D’autre part, j’ai l’impression que le salon de beauté est trop connoté pour que cela soit positif pour ces femmes d’y travailler. Le salon de beauté, c’est un temple qui est né de l’injonction faite aux femmes d’être belles / épilées / forever young, autrement dit, c’est un peu le patriarcat dans toute sa splendeur qui se cache (plus ou moins discrètement) derrière le salon de beauté. Notre société est telle qu’on laisse imaginer aux femmes qu’aller au salon de beauté, c’est prendre soin d’elles, c’est un moment pour elles. Un moment pour elles, mais pour répondre aux attentes des autres en définitive.
Donc le salon de beauté, c’est une sale invention, mais je reste indécise, car c’est quand même vraiment chouette de parler des femmes qui y travaillent, car qui s’occupe de ces femmes une fois qu’elles ont pris soin de tout le monde ?
Tonie Marshall choisit de s’intéresser à la vie de ces femmes uniquement par le biais de leur vie amoureuse.
Nathalie Baye a un personnage très indépendant, socialement, sexuellement, amoureusement. Elle se jette dans le sexe comme pour se guérir de quelque chose, les mecs sont souvent à usage unique, ou en tous cas que dans des buts performatifs sexuels. Là on se dit “yes pas mal, c’est intéressant !” Nathalie Baye a ce comportement à cause d’une histoire avec un ex, c’est une technique pour se protéger et ne plus retomber amoureuse. Sa relation passée avec cet homme reste floue pendant tout le film. Je vous remet ci-dessous les dialogues :
Une amie de Nathalie : Il t’a fait du mal lui aussi
Nathalie : Oui mais ça ne se voit pas
Autre moment : Nathalie dit qu’elle avait le révolver, qu’il lui a pris et c’est pour ça que le coup est parti.
Même avec les dialogues, il reste une zone d’ombre sur cette partie du scénario, pourtant centrale, car le personnage de Nathalie est dévoré par la culpabilité d’avoir blessé son compagnon.

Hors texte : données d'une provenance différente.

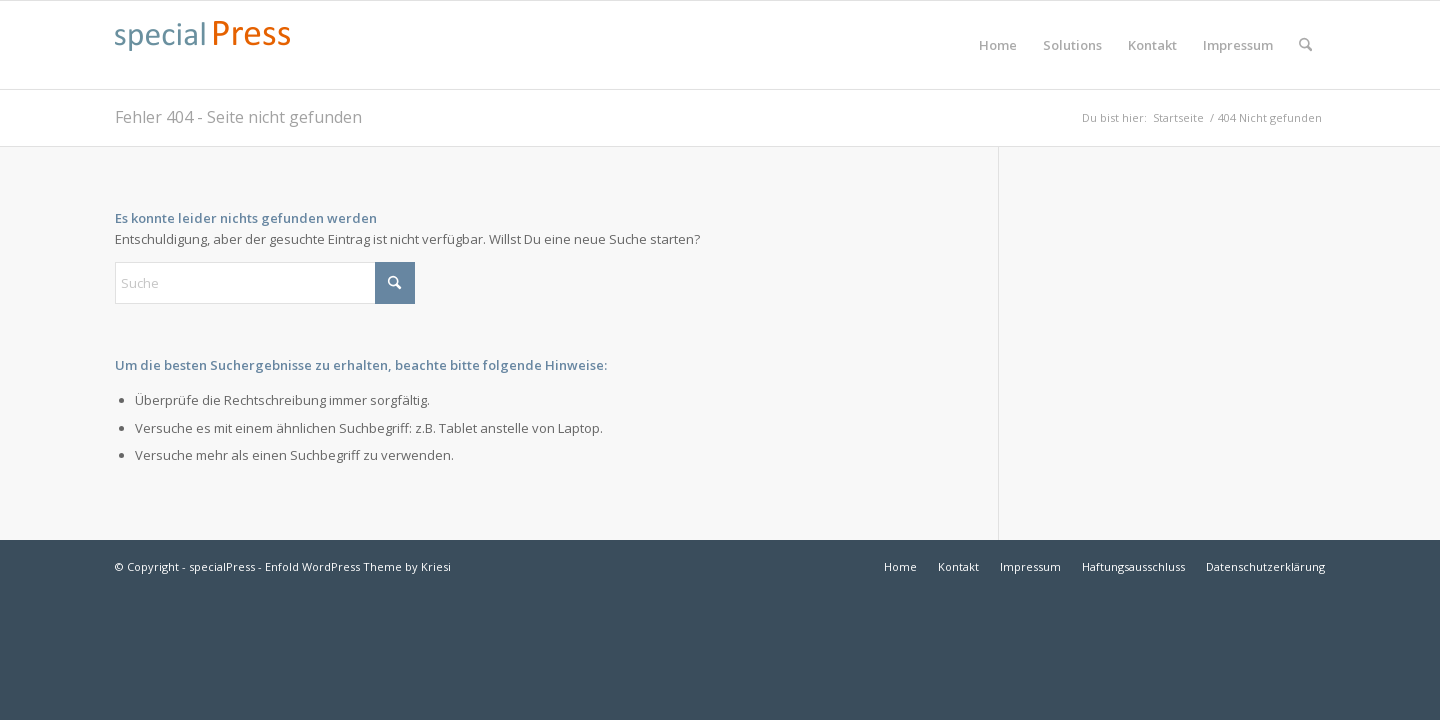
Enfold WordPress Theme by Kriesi (358, 566)
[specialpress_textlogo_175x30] (202, 55)
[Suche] (1305, 45)
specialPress (222, 566)
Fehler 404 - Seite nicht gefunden (238, 117)
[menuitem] (998, 45)
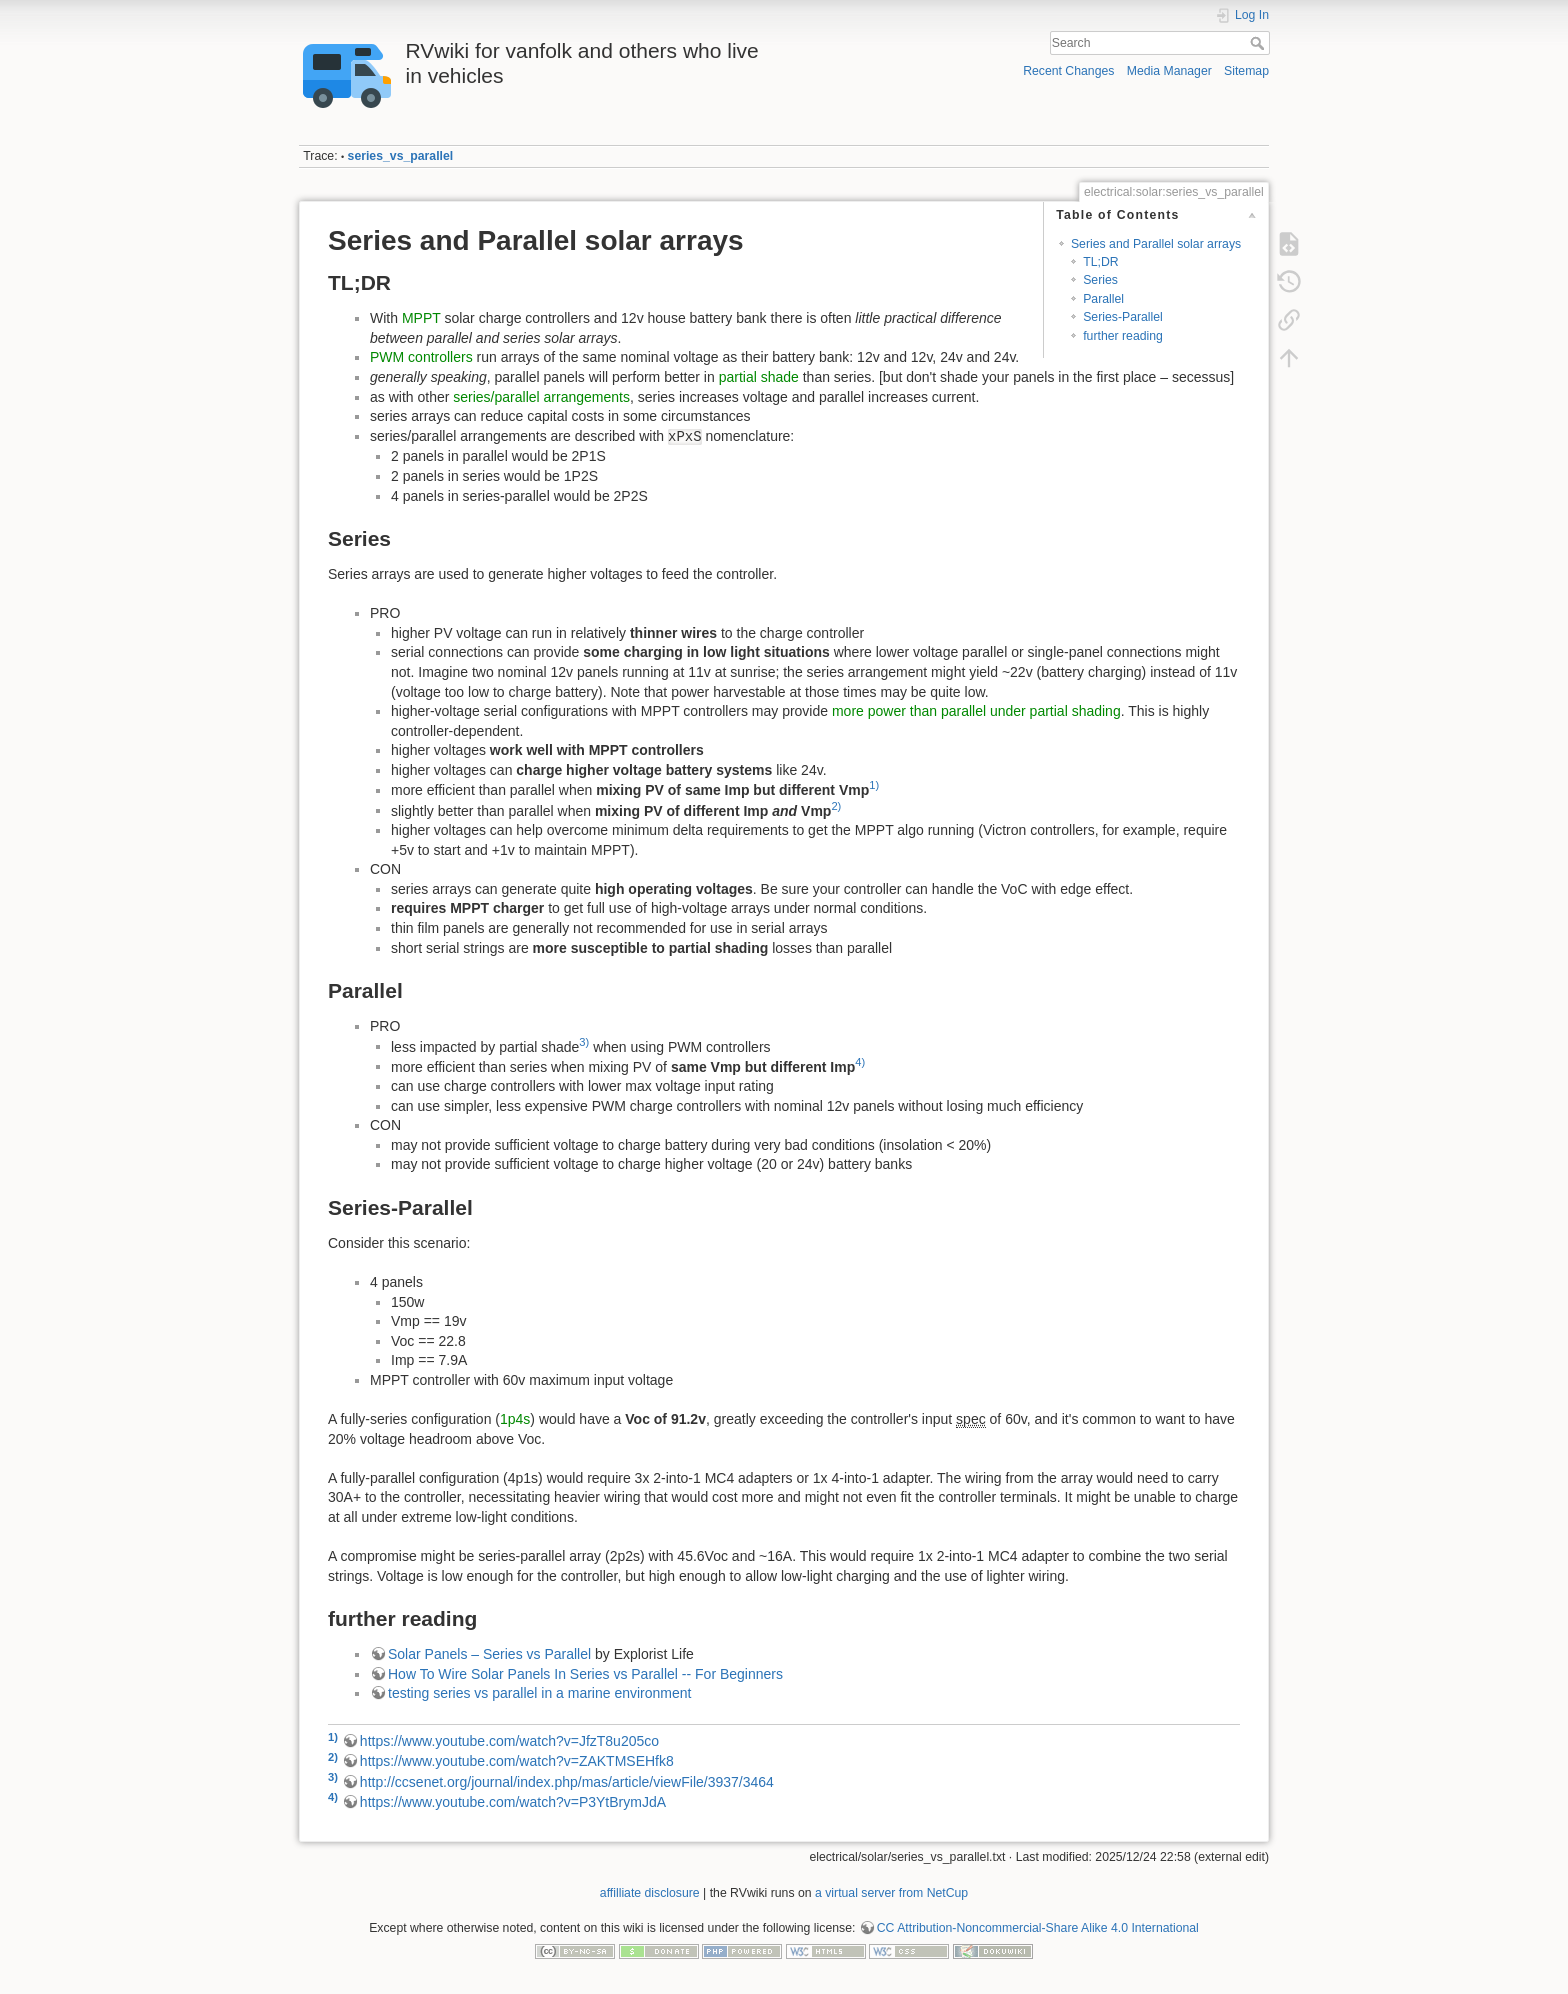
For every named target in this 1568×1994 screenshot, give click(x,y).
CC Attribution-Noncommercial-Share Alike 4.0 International (1038, 1928)
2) (836, 806)
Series (1100, 280)
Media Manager (1169, 71)
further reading (1123, 336)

Le film laisse voir deux possibilités d’interprétation, les deux options que l’on peut imaginer étant toutes deux inquiétantes :
Première option : elle l’a agressé délibérément avec une arme à cause de la jalousie qu’elle éprouvait, auquel cas le schéma de la femme jalouse et armée serait courant, car elles sont deux dans un film d’1h40 (séquence de fin avec la fiancée du personnage de Samuel le Bihan). Le film nous laisserait entendre que les femmes sont souvent “hystériques”, au sens Freudien du terme (1), que lorsque sexualité et jalousie s’entremêlent, elles peuvent prendre des armes et faire n’importe quoi avec, que ce ne sont pas des êtres rationnels. Je ne sais pas vous, mais ce genre de constat rétrograde me donne vraiment l’impression d’être au XIXe siècle, et ça me fait peur qu’on puisse encore raconter ce genre de choses maintenant.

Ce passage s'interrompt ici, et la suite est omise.